Control network traffic with security groups - Amazon EMR

Control network traffic with security groups

Security groups act as virtual firewalls for EC2 instances in your cluster to control inbound and outbound traffic. Each security group has a set of rules that control inbound traffic, and a separate set of rules to control outbound traffic. For more information, see Amazon EC2 security groups for Linux instances in the Amazon EC2 User Guide for Linux Instances.

You use two classes of security groups with Amazon EMR: Amazon EMR-managed security groups and additional security groups.

Every cluster has managed security groups associated with it. You can use the default managed security groups that Amazon EMR creates, or specify custom managed security groups. Either way, Amazon EMR automatically adds rules to managed security groups that a cluster needs to communicate between cluster instances and AWS services.

Additional security groups are optional. You can specify them in addition to managed security groups to tailor access to cluster instances. Additional security groups contain only rules that you define. Amazon EMR does not modify them.
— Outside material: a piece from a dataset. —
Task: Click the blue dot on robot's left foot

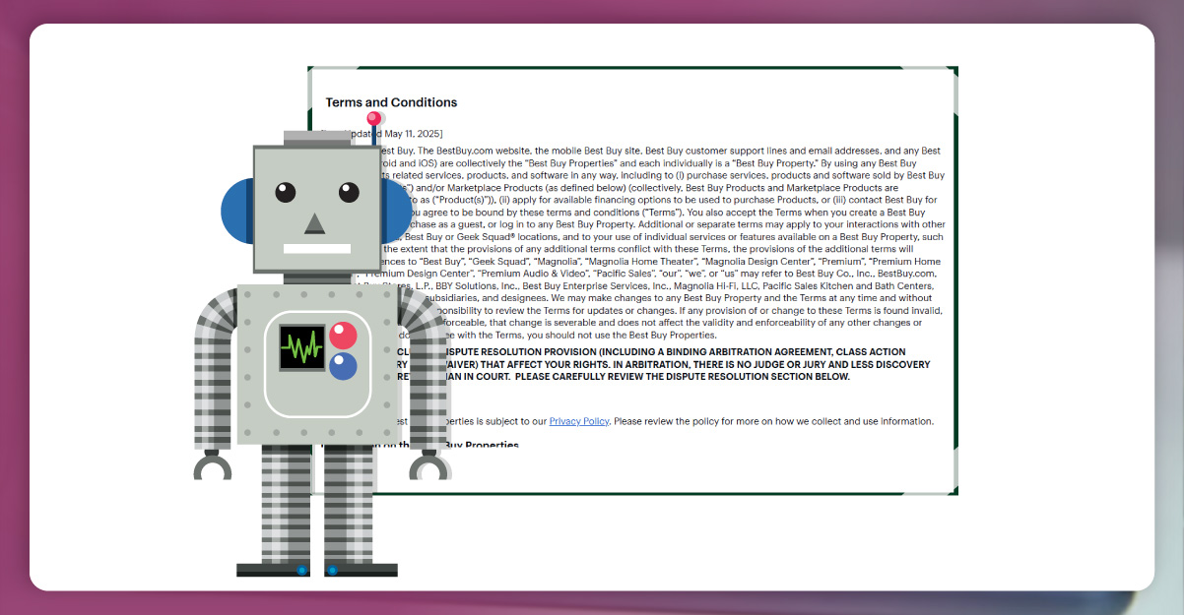Action: pos(302,570)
The rules that Amazon EMR creates in managed security groups allow the cluster to communicate among internal components. To allow users and applications to access a cluster from outside the cluster, you can edit rules in managed security groups, you can create additional security groups with additional rules, or do both.

Important

Editing rules in managed security groups may have unintended consequences. You may inadvertently block the traffic required for clusters to function properly and cause errors because nodes are unreachable. Carefully plan and test security group configurations before implementation.
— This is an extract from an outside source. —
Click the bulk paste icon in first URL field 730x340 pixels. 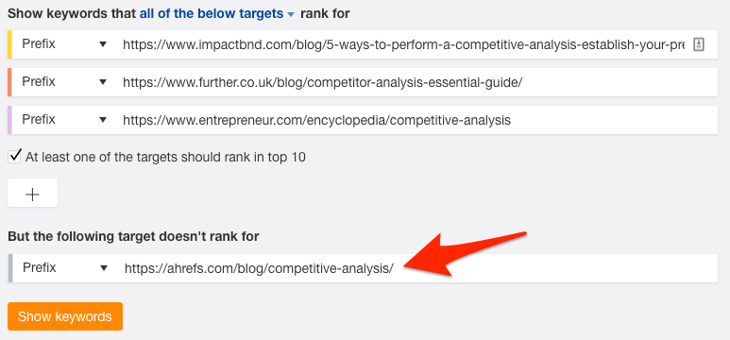point(699,44)
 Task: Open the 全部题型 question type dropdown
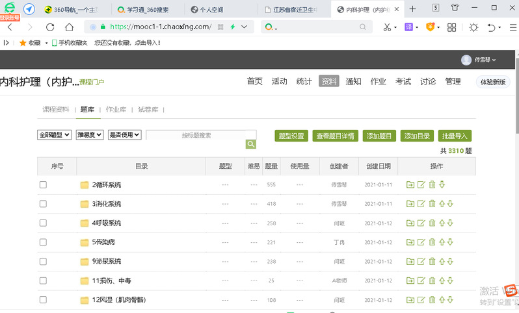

You can specify security groups only when you create a cluster. They can't be added to a cluster or cluster instances while a cluster is running, but you can edit, add, and remove rules from existing security groups. The rules take effect as soon as you save them.

Security groups are restrictive by default. Unless a rule is added that allows traffic, the traffic is rejected. If there is more than one rule that applies to the same traffic and the same source, the most permissive rule applies. For example, if you have a rule that allows SSH from IP address 192.0.2.12/32, and another rule that allows access to all TCP traffic from the range 192.0.2.0/24, the rule that allows all TCP traffic from the range that includes 192.0.2.12 takes precedence. In this case, the client at 192.0.2.12 might have more access than you intended.

Important

Use caution when you edit security group rules to open ports. Be sure to add rules that only allow traffic from trusted and authenticated clients for the protocols and ports that are required to run your workloads.

You can configure Amazon EMR block public access in each Region that you use to prevent cluster creation if a rule allows public access on any port that you don't add to a list of exceptions. For AWS accounts created after July 2019, Amazon EMR block public access is on by default. For AWS accounts that created a cluster before July 2019, Amazon EMR block public access is off by default. For more information, see Using Amazon EMR block public access.

Note

Amazon EMR aims to use inclusive alternatives for potentially offensive or non-inclusive industry terms such as "master" and "slave". We've transitioned to new terminology to foster a more inclusive experience and to facilitate your understanding of the service components.

We now describe "nodes" as instances, and we describe Amazon EMR instance types as primary, core, and task instances. During the transition, you might still find legacy references to the outdated terms, such as those that pertain to security groups for Amazon EMR.